Decisão que deixa claro que o governo “não pode estabelecer novos objetivos para o programa e que o texto da lei é claro que o objetivo central do Medicaid é fornecer cobertura”, destacou Joan Alker, diretora executiva do Centro para Crianças e Famílias da Universidade de Georgetown.
“Isso sugere que outras políticas de renúncia prejudiciais que têm o efeito de limitar a cobertura (como bloqueios, limitação de elegibilidade retroativa, descontos etc.) podem sofrer um destino semelhante”, acrescentou.
O tribunal também criticou o governo Trump por não levar em conta quantos moradores de Arkansas perderam ou podem vir a perder o direito a essa forma mínima de assistência à saúde, como resultado de requisitos que jamais existiram anteriormente. A cobertura de saúde perdida “é uma questão de importância” sob a lei Medicaid, escreveu Sentelle.

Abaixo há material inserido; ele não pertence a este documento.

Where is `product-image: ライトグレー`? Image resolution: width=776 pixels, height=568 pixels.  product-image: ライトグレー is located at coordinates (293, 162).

Um estudo realizado por pesquisadores da Universidade de Harvard no ano passado mostrou que, quando as exigências abusivas estavam em vigor temporariamente no Arkansas, quase 20 mil moradores perderam sua cobertura de saúde – enquanto a taxa de emprego caía 4%.
“Os requisitos de trabalho do Medicaid não fazem com que ninguém consiga trabalho; eles apenas perdem seu seguro”, denunciou na época o professor de ciências políticas Scott Lemieux.
Dez estados chegaram a adotar a cláusula de restrição ao Medicaid, enquanto outros nove estudaram aplicar regras semelhantes. Diante da resistência da população, alguns estados já desistiram e, depois da sentença, só continua em vigor no Michigan. Analistas acreditam que o próximo passo do regime Trump, para avançar no desmonte do Medicaid, será levar a questão à Suprema Corte dos EUA. A diretora dos Centros Medicare e Medicaid, Seema Verma, no mês passado cobrou dos governos estaduais que cortem os gastos com o programa.
“Agora, as mais de duzentos mil pessoas de Arkansas no Medicaid podem ficar mais tranquilas sabendo que terão assistência médica quando precisarem”, afirmou ao The Hill, Kevin De Liban, advogado da entidade Legal Aid, que desafiou as nefastas exigências. O tribunal federal “reconheceu o trágico dano” cometido contra as pessoas mais pobres de Arkansas, saudou. Cerca de 60 milhões de norte-americanos – a metade, crianças -, estão inscritos no Medicaid.